Blaettner, who is a community organizer, told WPTA he doesn’t want to “get Fort Wayne back on track,” but rather keep the momentum started by Henry going while giving a platform to the disenfranchised groups in the community. Blaettner said he doesn’t think his local fame as a drag queen will hold him back.

“It’s easy to have a platform when you wear platform heels,” Blaettner told WPTA. “The status quo has left a lot of people out in the cold — both figuratively and literally,” Blaettner added.

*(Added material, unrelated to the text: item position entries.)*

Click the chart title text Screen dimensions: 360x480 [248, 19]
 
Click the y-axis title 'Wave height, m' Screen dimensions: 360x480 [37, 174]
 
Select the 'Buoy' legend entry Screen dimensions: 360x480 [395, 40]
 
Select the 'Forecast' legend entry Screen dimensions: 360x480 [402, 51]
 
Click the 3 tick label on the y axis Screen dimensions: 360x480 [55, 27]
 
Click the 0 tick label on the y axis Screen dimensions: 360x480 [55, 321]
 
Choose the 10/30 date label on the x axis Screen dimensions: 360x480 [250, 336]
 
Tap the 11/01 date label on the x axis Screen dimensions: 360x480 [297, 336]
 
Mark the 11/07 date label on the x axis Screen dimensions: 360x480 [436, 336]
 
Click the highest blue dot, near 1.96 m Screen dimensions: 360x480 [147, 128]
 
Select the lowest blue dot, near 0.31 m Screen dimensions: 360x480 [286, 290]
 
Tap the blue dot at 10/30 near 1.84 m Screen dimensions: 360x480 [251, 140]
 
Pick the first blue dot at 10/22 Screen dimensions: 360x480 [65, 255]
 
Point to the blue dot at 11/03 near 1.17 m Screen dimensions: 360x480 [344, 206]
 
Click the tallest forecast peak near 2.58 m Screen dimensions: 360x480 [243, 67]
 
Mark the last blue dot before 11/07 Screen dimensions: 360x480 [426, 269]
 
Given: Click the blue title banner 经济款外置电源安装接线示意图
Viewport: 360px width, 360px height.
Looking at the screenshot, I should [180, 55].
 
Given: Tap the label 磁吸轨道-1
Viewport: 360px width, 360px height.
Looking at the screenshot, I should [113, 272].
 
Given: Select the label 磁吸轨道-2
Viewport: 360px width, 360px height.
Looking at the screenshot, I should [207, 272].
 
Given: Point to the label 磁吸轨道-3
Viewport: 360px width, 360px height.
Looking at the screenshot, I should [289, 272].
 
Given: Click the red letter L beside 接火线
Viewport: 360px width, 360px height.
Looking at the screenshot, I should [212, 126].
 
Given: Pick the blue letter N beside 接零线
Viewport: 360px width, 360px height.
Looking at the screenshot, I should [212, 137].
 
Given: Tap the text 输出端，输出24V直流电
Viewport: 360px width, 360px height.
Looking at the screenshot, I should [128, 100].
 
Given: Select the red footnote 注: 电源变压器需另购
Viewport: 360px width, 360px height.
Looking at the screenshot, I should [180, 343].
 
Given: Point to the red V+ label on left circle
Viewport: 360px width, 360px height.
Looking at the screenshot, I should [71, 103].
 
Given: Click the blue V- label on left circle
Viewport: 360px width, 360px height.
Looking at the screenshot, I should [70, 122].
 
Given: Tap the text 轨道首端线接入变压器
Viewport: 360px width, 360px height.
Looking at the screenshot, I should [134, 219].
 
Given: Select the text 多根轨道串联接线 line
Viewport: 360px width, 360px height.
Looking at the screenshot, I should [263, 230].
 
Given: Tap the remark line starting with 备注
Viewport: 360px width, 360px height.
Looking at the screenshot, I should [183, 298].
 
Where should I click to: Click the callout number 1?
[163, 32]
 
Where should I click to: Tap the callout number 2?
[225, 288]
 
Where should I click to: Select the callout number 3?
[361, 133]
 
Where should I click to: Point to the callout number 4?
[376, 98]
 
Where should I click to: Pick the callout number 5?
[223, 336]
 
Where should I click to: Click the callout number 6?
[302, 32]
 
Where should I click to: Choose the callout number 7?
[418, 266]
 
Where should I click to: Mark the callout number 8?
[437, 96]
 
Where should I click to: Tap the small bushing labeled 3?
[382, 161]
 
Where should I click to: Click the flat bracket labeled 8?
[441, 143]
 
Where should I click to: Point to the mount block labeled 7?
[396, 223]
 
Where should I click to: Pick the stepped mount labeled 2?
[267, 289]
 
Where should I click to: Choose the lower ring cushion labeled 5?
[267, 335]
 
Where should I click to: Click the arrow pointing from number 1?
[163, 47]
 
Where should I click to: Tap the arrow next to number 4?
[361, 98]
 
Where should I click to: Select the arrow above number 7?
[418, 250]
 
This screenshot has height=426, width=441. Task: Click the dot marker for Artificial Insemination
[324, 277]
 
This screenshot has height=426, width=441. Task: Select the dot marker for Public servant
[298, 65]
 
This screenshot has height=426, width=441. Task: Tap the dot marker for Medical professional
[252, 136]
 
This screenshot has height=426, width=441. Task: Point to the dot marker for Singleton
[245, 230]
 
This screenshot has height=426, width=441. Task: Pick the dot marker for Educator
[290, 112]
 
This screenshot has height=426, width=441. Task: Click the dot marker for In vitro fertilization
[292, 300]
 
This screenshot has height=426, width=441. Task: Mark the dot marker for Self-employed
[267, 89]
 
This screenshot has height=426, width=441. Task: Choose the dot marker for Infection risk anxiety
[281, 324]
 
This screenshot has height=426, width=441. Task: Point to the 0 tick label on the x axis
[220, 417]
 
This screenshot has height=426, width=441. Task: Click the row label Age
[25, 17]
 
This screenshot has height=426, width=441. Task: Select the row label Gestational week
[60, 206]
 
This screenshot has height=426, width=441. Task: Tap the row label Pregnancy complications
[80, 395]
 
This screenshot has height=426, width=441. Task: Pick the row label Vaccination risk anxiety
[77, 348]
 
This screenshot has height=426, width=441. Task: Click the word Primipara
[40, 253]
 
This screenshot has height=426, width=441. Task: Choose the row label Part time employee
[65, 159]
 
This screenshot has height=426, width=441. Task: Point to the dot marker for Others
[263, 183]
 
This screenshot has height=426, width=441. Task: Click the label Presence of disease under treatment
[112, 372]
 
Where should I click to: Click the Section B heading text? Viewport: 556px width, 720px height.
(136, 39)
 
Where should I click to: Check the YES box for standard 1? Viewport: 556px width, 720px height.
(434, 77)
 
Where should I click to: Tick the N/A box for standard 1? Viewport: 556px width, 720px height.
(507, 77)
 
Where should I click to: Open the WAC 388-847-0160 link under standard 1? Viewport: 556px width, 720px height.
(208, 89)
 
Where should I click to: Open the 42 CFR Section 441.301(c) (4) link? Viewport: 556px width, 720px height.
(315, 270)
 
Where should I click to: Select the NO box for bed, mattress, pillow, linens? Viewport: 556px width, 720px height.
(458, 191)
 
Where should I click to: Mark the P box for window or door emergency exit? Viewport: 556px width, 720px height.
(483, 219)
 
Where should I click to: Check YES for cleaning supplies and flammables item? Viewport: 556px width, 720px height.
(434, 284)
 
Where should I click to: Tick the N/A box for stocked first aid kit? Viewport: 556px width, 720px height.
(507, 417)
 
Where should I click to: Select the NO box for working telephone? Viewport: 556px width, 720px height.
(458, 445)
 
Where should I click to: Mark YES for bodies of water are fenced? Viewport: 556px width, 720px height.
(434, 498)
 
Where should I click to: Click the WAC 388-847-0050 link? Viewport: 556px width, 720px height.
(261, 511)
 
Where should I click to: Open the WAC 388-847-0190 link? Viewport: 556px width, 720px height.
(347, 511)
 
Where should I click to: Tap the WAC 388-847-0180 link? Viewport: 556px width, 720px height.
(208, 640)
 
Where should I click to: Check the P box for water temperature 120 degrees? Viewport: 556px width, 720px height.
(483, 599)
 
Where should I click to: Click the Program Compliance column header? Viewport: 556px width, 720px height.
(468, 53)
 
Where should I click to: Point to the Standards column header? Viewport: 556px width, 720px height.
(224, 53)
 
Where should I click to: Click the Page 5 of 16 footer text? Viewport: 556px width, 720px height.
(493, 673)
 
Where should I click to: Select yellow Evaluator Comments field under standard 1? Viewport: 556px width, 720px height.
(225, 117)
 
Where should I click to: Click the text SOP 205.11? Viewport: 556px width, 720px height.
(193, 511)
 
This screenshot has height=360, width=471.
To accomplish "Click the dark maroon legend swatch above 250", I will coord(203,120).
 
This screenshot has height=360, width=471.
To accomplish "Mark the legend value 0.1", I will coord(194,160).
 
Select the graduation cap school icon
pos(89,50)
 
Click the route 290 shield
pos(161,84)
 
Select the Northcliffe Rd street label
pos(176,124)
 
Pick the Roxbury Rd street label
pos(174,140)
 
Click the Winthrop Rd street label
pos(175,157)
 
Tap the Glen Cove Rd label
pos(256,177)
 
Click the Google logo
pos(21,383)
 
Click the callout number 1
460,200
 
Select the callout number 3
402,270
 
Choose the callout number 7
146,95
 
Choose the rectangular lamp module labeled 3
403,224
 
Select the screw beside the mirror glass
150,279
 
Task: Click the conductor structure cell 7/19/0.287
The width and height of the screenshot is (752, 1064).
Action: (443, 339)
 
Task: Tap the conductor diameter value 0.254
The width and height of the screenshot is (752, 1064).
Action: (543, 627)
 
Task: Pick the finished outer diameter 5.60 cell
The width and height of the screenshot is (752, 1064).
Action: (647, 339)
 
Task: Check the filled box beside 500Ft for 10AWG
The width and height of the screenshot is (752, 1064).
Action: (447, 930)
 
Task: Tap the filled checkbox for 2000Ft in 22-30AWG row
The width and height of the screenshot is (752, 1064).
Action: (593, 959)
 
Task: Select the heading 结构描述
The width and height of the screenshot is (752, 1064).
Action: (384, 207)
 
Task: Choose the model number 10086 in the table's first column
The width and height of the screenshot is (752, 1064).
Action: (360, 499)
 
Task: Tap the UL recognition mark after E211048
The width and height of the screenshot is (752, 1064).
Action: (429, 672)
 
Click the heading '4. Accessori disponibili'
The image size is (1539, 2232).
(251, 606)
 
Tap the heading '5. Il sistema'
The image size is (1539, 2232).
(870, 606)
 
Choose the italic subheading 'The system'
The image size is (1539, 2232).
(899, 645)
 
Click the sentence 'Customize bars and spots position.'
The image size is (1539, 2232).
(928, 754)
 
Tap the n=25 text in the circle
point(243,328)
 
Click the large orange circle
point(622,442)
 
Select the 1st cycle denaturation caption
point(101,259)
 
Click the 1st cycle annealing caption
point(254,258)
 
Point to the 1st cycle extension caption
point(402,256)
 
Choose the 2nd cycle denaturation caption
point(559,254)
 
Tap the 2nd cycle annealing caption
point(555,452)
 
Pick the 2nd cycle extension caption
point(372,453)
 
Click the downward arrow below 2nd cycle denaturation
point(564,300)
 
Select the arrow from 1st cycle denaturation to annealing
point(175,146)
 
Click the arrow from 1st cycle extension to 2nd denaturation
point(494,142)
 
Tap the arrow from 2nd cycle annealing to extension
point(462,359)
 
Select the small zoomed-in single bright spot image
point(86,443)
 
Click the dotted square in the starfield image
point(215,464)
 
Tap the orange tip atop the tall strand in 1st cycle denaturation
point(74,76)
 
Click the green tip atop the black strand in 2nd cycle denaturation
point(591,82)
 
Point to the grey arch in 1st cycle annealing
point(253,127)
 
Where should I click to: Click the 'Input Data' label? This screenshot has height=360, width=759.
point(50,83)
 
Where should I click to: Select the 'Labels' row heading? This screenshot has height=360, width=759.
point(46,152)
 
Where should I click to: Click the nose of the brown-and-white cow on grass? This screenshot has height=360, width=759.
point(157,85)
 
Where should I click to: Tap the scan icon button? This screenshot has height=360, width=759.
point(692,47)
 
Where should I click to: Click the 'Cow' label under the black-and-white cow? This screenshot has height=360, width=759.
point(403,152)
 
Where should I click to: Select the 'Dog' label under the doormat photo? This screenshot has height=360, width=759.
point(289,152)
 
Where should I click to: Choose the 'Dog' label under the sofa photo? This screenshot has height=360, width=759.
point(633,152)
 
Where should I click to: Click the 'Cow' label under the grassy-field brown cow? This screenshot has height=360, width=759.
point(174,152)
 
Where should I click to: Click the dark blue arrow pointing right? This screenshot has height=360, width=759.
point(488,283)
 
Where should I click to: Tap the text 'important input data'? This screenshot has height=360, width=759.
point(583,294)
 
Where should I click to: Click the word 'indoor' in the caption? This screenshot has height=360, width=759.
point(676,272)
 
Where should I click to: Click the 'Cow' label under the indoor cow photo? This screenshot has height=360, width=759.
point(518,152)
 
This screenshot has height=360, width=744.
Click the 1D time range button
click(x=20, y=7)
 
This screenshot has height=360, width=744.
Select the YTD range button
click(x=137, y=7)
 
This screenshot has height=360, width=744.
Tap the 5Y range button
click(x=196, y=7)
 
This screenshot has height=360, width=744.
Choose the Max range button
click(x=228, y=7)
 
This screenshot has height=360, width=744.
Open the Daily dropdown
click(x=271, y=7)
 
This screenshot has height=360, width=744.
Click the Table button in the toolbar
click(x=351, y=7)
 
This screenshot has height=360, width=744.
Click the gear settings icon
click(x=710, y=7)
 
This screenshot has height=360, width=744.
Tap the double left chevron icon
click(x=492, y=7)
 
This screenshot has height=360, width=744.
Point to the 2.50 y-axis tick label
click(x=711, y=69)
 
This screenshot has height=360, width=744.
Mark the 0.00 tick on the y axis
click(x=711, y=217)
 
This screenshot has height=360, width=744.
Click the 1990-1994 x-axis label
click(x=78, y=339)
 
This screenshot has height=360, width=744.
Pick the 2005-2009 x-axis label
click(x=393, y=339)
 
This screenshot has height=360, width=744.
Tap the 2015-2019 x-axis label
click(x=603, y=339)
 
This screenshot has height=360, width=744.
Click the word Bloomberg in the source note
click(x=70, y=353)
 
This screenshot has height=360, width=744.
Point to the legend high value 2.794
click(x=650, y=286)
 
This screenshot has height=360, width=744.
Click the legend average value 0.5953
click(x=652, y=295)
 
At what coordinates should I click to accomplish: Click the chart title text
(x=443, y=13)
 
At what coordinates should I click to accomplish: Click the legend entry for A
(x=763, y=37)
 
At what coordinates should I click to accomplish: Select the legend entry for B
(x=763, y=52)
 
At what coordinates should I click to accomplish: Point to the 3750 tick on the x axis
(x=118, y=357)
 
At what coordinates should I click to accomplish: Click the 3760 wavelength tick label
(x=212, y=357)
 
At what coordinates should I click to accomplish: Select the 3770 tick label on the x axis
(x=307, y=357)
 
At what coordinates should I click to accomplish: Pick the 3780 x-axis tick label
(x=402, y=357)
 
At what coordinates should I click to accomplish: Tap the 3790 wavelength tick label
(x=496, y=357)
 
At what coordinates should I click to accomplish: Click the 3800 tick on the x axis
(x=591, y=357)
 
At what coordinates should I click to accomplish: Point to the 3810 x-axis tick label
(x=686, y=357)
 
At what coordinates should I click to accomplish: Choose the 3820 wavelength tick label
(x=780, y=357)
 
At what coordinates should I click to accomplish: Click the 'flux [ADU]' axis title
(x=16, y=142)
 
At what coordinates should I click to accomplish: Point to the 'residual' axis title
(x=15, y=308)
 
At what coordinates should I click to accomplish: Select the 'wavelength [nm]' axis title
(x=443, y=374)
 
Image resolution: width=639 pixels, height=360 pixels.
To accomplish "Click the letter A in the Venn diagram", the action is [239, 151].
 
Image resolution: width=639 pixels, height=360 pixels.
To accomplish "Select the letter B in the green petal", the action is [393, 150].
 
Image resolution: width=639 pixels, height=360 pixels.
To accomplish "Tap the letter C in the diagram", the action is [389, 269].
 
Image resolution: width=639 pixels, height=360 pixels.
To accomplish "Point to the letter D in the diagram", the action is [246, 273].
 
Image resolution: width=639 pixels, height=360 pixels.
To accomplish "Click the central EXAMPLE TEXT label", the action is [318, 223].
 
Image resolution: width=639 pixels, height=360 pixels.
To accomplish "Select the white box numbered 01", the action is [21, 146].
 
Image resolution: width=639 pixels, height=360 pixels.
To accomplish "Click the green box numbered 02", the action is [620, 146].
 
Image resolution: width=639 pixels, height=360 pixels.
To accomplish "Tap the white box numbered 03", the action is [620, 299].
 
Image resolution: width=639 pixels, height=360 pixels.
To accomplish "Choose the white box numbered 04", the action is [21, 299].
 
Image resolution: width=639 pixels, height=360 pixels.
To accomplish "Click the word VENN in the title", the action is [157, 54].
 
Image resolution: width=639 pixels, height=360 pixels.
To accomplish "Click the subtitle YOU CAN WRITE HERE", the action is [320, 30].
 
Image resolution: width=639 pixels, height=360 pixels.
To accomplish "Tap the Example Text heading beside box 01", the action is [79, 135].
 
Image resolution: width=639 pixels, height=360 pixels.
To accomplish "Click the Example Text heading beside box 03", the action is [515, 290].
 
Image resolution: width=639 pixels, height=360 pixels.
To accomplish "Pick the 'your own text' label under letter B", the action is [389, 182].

The Indiana Capital Chronicle reported that state Rep. Phil GiaQuinta, who has led the Indiana House Democratic caucus since 2018, has added his name to a growing list of Fort Wayne politicos who want to be the city’s next mayor. A caucus of precinct committee persons will choose the new mayor.

According to the Fort Wayne Journal Gazette, the deadline for residents to file candidacy was 10:30 a.m. on Wednesday. A town hall with the candidates is scheduled for 6 p.m. on Thursday at Franklin School Park. The caucus is set for 10:30 a.m. on April 20 at the Lincoln Financial Event Center at Parkview Field.

At least six candidates so far have announced they will run in the caucus. They include Branden Blaettne, GiaQuinta, City Councilwoman Michelle Chambers, City Councilwoman Sharon Tucker, former city- and county-council candidate Palermo Galindo, and 2023 Democratic primary mayoral candidate Jorge Fernandez.